From society’s point of view, achieving an interconnected grid can be beneficial. However, it’s not just any grid that we are aiming for. We need an optimal grid development where costs and benefits are balanced, while uncertainties about the future are also considered, leading to economically robust investment choices. In addition, to answer the question of which are the best interconnections that should be built “now”, one must also consider that the operation of the system in the future depends on past decisions. The question is equivalent to what the best possible grid layout should be, assuming some future offshore wind farm development plans and decisions that have already been taken. What we are looking for is therefore an optimal sequence of investment decisions throughout the planning horizon (2035-2050), and which should balance the total investment costs with the expected cost savings from the future system operation. To answer such questions, research activities in Ocean Grid work package 1 “Offshore grid development” aim to find the optimal investment decisions by formulating and solving proper Mathematical Optimisation problems.

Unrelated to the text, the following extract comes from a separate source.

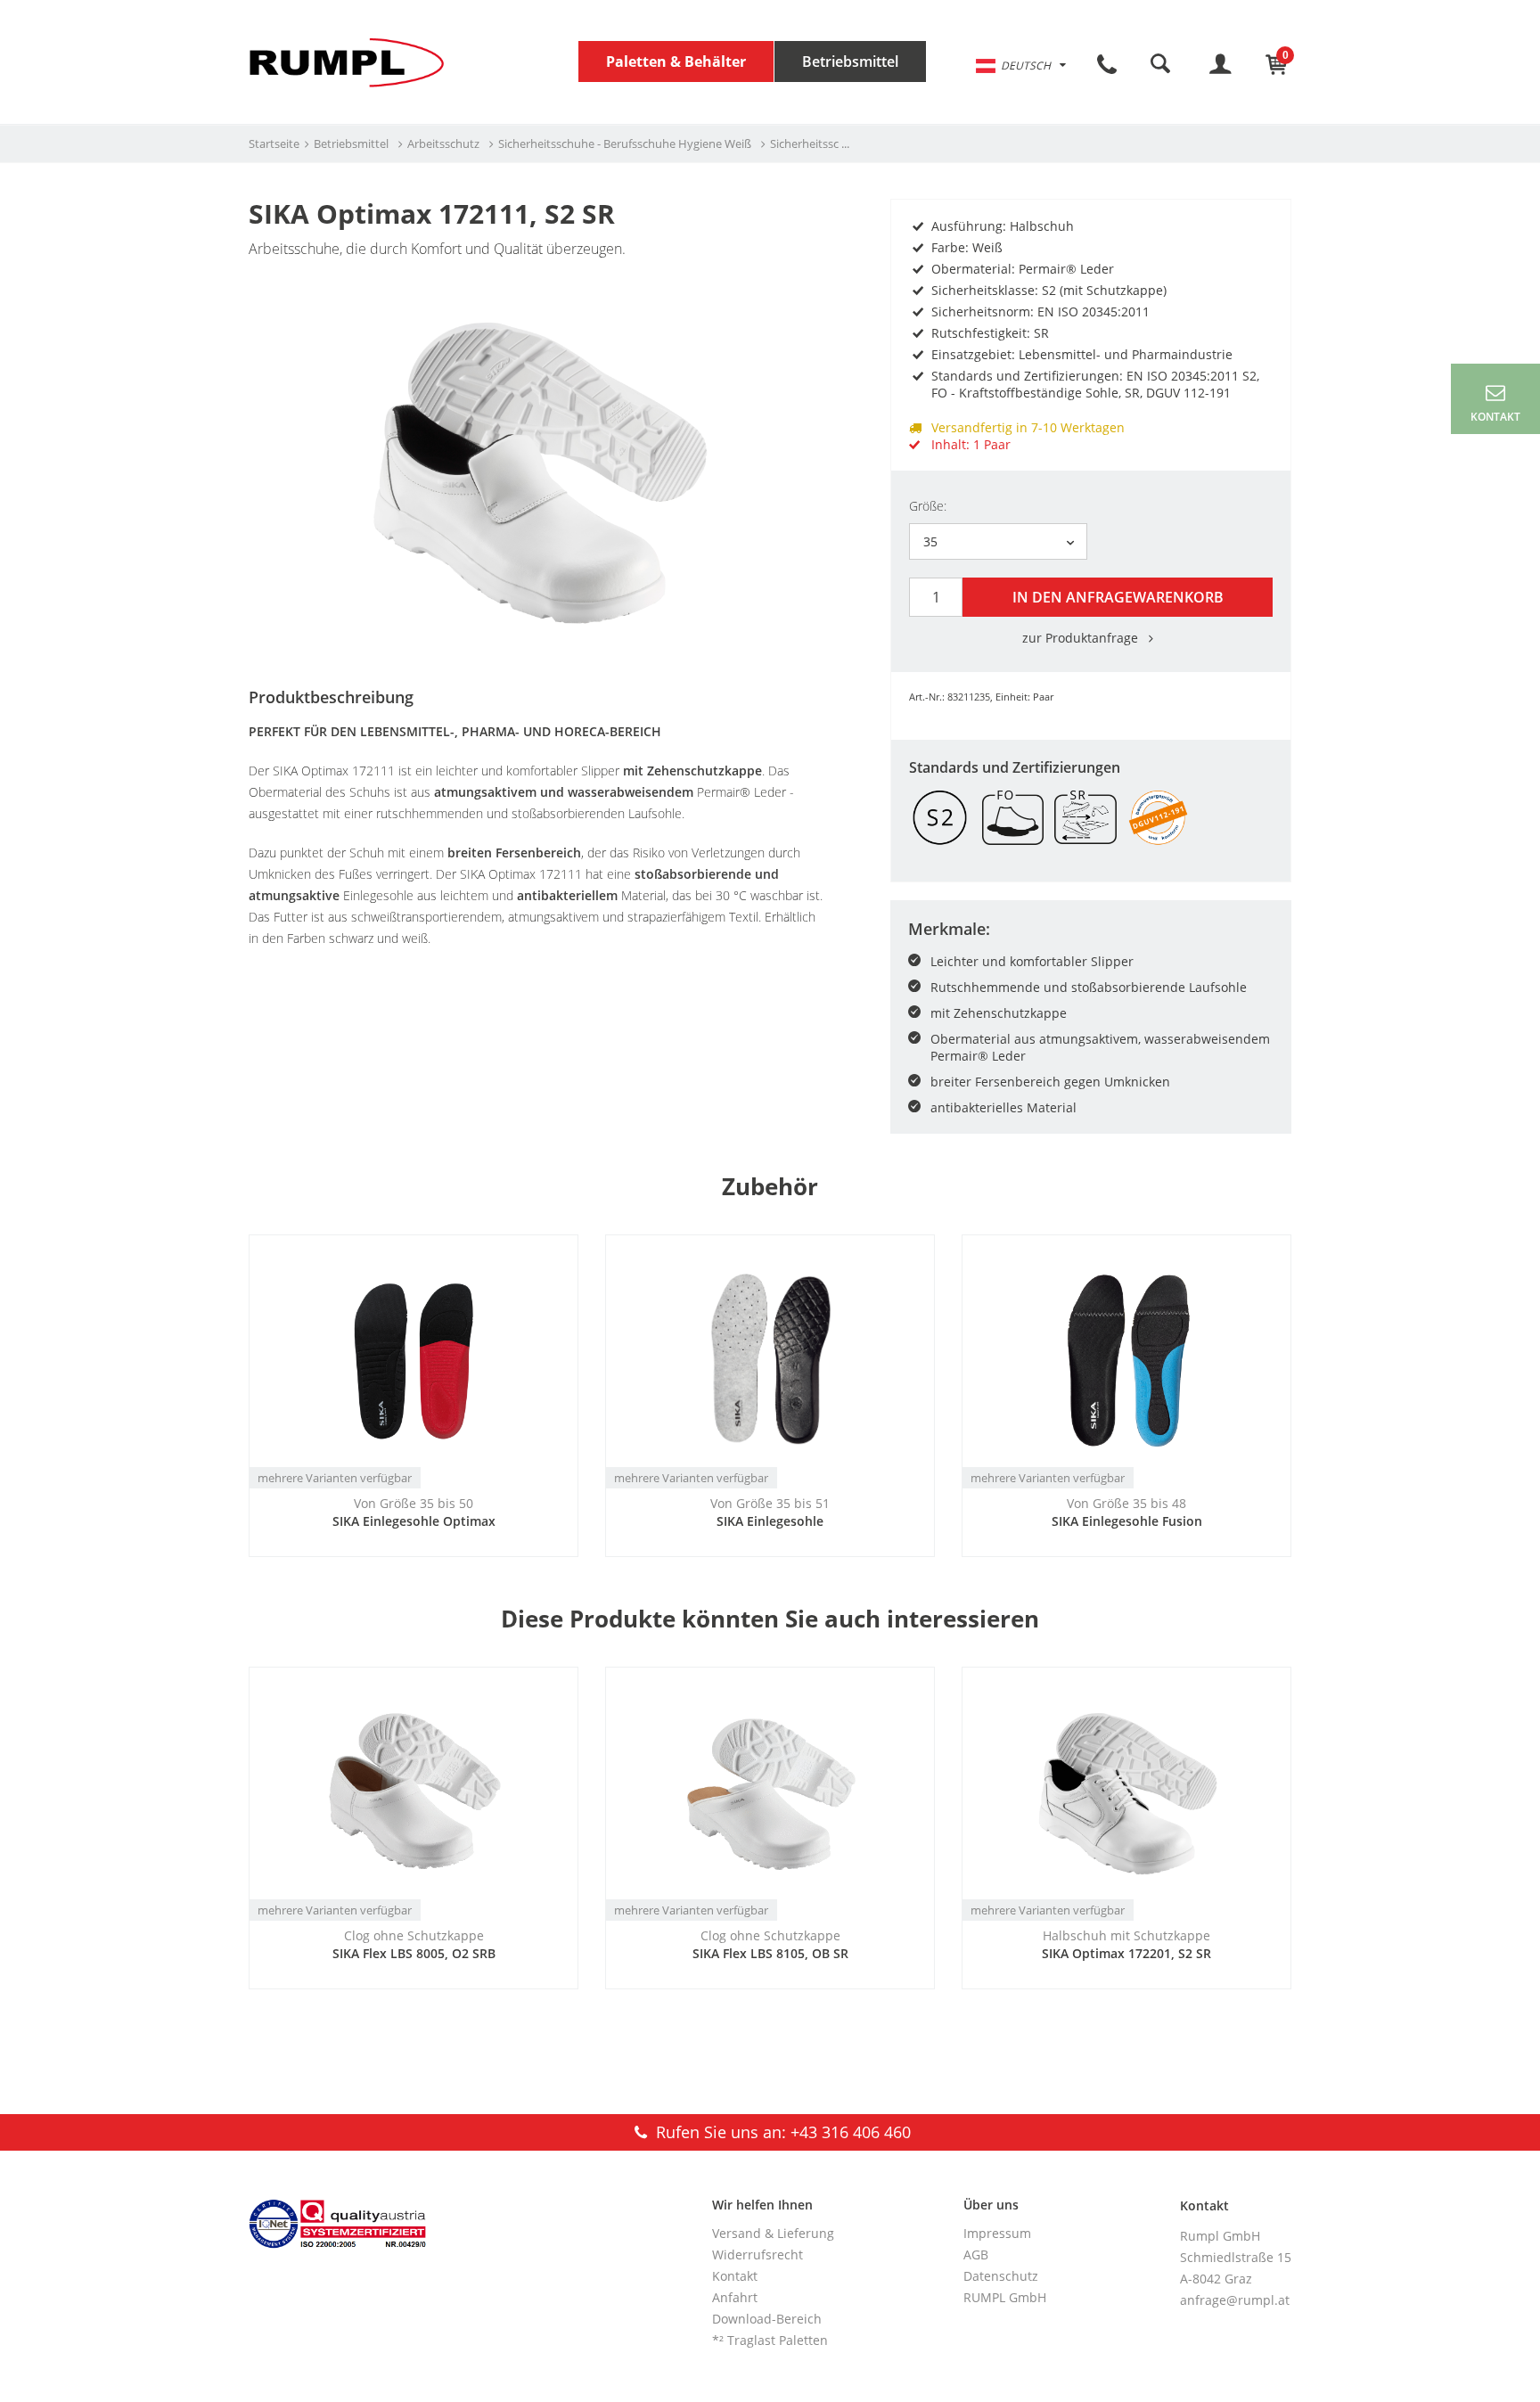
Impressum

Optimising the future ocean grid: a tough assignment

The associated optimisation problems for the development of optimal interconnected (meshed) grids, which are formulated as Mixed-Integer Linear Programs (MILP), typically involve intensive computations and are notorious for the extreme amount of time they take to be computed. It may even be the case that solving such a problem is not possible at all, in a reasonable amount of time, even using the best existing supercomputer. This complexity arises because each integer variable significantly increases the number of potential combinations the program must explore to find the best solution, much like adding extra dimensions to a maze makes it far more challenging to navigate.

To account for the time required for the construction of the new interconnections, the formulations employed include several stages where we should make decisions, for example, assuming that new interconnections can be decided only in 2035, 2040 and 2050, we end up with a multi-stage MILP formulation. In addition to that, spreading the grid buildout is a way to accommodate various uncertain factors that may be revealed at a later stage. For example, at present we can only assume how the energy mix or the demand in Norway and other countries will be in 2040, but from that point on, the energy mix/demand is known information that could be used by the decision maker. To include this logic in the formulation, several possible future scenarios are being constructed, where the uncertain parameters take different values and can be realised with different probabilities. This results in a Stochastic Optimisation problem, which dramatically increases the dimensionality of the original multi-stage MILP formulation, paving the way for computationally efficient solutions methods to be found.

MILP explained: A road network analogy

Imagine that you are living in a country with many cities but not enough roads connecting these cities. If people want to travel from one city to another, there should be a road connecting them. A construction company is assigned to the task of building the smallest number of roads, with the correct size, such that people can move from any given city to any other one. However, the amount of people in each city will soon change, since a large number of immigrants is expected. In addition, roads cannot be built absolutely everywhere because of restrictions due to the natural landscape. Similarly, the size of a road is dependent on the available space, which in turn depends on the local topography. The construction company has to take all these factors into account and start building a road network that will be gradually expanded in the future, based on its best estimates about the number of people arriving in the country. Roads have to be large enough to avoid congestion or the need to add more lanes in the future. In addition, since building roads is expensive, the construction company has to evaluate if certain pathways can be strategically omitted, allowing people to use existing “major” roads from neighbouring cities instead.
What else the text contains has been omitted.